浅い息を苦しそうに続けるゲープに、デミアは、中に溜まった湯を掻き出し始める。

「や、だ。やめろ、デミアっ!」

鍵型に曲げた指で掻き出すようにしながら、入り口辺りをしつこく刺激してやると、ぎゅっと目を瞑り、肩をすくめるようして、手を付いた壁に縋りつきながら、必死に耐えていたゲープの腰が辛そうに震えだす。

排泄を促すため、強く肛口を掻いてやっても、もう、嫌だと口を開くだけの余裕もない。

もうかなり限界だったせいもあり、とうとう、ゲープはごぼりと、音がするほどの大量の湯を尻の穴から吐き出した。

「あ、っア……ぐンン……っ、!!」

体中を真っ赤にして、相当量の湯を吐き出したゲープは、そのまま床へと、腰が抜けたようにうずくまってしまう。

見下ろす顔の中で、下睫がぬれているのに、デミアは少しばかり罪悪感を感じた。

はぁはぁと、荒い息をするゲープの艶かしい背中に、デミアは湯を当ててやる。

「ゲープ。大丈夫か?」

 

見上げてくるゲープの口は開いたままで、口の中で浮く、舌の頼りなさが、デミアはとても愛しかった。うずくまるゲープの白い尻は、肛口内に受けた強い刺激をまだ処理しきれずに、ヒクヒクと何度も窄みを開閉させ、その度、まだ体内に残ったままだった湯が、ぴゅるりと少しずつ溢れてゆく。

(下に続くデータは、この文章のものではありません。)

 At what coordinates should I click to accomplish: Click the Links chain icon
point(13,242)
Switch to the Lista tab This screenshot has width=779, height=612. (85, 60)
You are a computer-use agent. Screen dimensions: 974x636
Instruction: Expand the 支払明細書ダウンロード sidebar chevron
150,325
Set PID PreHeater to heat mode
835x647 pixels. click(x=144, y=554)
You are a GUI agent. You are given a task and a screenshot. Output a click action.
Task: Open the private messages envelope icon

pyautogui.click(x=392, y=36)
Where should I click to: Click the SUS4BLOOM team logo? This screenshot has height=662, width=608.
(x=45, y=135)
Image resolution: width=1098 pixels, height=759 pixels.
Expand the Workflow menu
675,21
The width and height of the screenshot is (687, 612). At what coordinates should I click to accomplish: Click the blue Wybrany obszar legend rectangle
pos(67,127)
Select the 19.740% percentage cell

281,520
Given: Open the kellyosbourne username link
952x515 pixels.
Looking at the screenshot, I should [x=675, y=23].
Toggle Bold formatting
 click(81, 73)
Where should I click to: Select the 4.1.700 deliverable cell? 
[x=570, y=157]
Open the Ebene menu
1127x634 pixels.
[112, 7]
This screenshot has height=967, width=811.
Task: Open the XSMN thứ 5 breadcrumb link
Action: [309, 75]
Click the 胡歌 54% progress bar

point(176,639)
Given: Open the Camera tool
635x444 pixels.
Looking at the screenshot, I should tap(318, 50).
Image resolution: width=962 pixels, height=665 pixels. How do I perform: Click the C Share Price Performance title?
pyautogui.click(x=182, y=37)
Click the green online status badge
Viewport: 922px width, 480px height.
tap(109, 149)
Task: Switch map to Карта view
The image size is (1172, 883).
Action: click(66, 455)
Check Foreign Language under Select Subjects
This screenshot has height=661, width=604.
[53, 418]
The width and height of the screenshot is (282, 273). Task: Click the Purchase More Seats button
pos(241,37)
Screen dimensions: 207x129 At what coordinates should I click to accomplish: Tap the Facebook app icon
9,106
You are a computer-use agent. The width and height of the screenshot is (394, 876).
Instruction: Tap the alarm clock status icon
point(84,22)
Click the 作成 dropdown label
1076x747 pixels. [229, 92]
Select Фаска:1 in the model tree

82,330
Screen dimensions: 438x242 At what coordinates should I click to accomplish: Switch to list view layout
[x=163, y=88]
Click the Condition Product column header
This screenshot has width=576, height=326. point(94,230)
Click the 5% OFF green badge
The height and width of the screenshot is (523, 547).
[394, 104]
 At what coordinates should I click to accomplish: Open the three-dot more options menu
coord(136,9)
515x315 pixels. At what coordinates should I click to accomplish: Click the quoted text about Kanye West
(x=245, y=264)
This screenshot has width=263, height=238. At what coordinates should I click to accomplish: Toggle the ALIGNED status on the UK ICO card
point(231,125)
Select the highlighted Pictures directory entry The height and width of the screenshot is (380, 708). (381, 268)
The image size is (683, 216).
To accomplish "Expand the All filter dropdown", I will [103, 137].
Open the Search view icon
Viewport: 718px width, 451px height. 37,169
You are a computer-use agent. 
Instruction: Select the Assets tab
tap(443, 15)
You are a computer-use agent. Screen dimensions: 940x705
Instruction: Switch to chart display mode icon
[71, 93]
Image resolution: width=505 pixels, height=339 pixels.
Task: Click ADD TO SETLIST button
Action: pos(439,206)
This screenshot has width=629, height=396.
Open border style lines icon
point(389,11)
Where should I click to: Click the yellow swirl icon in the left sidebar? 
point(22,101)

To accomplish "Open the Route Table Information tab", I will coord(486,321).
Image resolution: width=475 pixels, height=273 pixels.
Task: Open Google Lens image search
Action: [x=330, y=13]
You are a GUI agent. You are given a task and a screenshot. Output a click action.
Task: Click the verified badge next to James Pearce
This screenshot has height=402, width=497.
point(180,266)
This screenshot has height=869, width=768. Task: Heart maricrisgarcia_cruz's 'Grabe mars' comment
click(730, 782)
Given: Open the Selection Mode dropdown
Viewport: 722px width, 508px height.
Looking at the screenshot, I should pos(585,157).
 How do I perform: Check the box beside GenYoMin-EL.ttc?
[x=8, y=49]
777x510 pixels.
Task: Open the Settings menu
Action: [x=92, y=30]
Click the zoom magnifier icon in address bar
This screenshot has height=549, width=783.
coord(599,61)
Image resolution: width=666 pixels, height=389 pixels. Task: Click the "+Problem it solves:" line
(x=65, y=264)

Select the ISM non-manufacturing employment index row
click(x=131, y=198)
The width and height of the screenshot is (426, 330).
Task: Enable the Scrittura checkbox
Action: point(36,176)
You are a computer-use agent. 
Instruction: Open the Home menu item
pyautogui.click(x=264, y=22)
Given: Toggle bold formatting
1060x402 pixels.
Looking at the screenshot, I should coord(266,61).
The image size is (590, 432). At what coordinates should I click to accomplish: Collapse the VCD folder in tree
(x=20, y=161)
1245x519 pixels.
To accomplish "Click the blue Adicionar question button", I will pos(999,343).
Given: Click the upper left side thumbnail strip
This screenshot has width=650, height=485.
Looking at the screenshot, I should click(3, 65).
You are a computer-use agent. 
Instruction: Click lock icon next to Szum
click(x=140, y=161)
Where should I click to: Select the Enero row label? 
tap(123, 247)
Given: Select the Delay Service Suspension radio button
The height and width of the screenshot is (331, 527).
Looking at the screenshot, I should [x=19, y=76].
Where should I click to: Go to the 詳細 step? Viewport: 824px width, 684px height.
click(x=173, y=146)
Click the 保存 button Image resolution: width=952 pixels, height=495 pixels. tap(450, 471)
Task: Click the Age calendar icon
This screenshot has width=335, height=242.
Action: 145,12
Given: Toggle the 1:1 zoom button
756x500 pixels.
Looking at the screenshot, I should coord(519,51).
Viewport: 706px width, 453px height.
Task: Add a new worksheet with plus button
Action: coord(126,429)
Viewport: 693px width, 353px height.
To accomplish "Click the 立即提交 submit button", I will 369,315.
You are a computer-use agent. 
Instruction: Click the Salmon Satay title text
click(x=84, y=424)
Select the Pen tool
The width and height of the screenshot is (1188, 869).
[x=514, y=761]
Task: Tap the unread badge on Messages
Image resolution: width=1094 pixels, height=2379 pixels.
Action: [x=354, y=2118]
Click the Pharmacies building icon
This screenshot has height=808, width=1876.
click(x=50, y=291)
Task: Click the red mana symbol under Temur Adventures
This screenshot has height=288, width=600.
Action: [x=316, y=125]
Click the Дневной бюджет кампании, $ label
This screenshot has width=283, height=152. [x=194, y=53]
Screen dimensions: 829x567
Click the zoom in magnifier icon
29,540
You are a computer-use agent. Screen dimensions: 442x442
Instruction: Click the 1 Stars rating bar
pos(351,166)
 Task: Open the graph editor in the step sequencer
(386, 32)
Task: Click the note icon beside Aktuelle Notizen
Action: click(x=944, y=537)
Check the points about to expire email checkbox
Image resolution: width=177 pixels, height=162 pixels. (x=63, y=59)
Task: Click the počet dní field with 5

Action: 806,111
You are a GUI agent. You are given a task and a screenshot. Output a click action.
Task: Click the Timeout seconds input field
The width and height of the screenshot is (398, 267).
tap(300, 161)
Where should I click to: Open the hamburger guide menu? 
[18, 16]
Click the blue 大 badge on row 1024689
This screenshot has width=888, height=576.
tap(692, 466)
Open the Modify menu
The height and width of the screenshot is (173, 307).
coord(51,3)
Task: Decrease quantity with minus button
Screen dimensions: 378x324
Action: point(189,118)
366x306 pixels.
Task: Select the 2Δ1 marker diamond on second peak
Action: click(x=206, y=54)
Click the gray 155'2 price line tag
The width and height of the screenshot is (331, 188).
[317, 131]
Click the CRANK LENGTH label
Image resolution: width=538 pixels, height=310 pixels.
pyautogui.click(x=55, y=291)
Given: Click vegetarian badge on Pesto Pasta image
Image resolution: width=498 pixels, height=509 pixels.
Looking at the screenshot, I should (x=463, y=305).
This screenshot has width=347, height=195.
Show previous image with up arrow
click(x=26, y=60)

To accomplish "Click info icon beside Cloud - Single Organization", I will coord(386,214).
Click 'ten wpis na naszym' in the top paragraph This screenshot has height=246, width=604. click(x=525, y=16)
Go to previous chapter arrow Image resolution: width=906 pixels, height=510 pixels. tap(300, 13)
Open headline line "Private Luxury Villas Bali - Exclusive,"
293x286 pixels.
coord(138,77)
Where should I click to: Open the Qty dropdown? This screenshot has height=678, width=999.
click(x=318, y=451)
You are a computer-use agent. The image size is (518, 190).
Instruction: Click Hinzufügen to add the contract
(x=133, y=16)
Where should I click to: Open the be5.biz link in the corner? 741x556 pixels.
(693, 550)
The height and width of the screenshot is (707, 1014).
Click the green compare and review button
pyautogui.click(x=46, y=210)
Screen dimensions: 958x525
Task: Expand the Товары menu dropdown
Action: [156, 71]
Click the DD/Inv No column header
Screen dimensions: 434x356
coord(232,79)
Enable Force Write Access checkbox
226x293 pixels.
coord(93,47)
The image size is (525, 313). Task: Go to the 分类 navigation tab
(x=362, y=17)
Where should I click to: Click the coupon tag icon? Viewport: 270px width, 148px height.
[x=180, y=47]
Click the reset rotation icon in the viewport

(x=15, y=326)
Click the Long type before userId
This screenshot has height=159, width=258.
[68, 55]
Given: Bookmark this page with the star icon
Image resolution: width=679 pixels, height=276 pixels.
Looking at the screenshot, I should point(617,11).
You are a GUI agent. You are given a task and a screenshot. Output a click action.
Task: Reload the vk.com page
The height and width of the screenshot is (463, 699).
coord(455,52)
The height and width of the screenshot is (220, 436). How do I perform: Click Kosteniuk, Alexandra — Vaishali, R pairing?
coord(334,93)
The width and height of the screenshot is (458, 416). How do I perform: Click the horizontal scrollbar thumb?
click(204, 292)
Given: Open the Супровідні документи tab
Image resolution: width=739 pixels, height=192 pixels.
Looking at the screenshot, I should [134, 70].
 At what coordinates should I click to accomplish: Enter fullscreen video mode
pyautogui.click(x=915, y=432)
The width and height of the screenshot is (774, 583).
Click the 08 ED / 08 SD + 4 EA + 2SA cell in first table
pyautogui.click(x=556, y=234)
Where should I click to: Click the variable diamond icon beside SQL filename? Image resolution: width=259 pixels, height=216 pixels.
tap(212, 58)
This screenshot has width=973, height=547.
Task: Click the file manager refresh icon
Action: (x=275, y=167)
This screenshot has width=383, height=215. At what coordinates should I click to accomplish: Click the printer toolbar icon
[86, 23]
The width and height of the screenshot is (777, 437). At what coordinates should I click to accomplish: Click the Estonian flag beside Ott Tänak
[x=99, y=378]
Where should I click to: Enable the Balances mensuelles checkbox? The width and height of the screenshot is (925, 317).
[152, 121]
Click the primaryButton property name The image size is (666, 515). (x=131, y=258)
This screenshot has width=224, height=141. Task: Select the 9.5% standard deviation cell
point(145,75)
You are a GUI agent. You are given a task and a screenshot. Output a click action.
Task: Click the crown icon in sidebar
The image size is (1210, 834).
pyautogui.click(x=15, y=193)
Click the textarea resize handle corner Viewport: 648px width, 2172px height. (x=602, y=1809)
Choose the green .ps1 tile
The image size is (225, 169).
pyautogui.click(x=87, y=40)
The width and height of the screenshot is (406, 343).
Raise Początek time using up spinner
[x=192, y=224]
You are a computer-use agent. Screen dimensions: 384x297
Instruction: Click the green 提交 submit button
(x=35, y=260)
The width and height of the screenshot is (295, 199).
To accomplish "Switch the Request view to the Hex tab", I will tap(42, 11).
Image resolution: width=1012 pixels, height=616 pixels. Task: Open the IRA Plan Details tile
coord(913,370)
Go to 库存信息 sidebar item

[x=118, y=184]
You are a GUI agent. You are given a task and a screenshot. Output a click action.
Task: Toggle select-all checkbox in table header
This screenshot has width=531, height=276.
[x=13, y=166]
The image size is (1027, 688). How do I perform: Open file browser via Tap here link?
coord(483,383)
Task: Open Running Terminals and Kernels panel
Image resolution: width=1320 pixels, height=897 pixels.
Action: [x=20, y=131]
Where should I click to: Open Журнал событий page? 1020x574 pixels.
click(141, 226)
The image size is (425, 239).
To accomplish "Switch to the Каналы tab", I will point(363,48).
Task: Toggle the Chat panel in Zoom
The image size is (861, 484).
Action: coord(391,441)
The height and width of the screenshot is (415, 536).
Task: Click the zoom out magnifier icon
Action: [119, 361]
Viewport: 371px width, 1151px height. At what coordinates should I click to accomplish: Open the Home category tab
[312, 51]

だが、今起こったことの衝撃を受け止めかねて、そんな自分の状態にすら気付いていないゲープは、ただ、呆然とデミアを見上げている。

「次から、自分でできるか? また、手伝ったほうがいいか?」

からかうようにデミアが尋ねても、怒りもせず、ゲープは、目を見開いたまま、ただ見上げている。

「ゲープ」

口元に笑みを刻んで、しゃがみこんだデミアはゲープと同じ位置に視線を合わせた。

「悪ぃけど、こんな感じ。多分、これで、明日腹が痛くなったりはしないと思う」

一人でやるときは、出すの我慢なんかするなよと、言ったデミアは、シャワーを止め、腸内を洗浄された刺激で、かなり勃ってしまっているゲープのペニスを視界に捕らえながら、ぴたぴたと柔らかな頬を叩いた。

 

「なっ、ゲープ。こんなのが嫌だったら、ナマでしてもいいとか、出していいとか、簡単に俺を挑発するのやめろ」

 

 

 

END

 

えっと、ついお調子にのってデミにすっごいセックスさせてやる気になった隊長とか。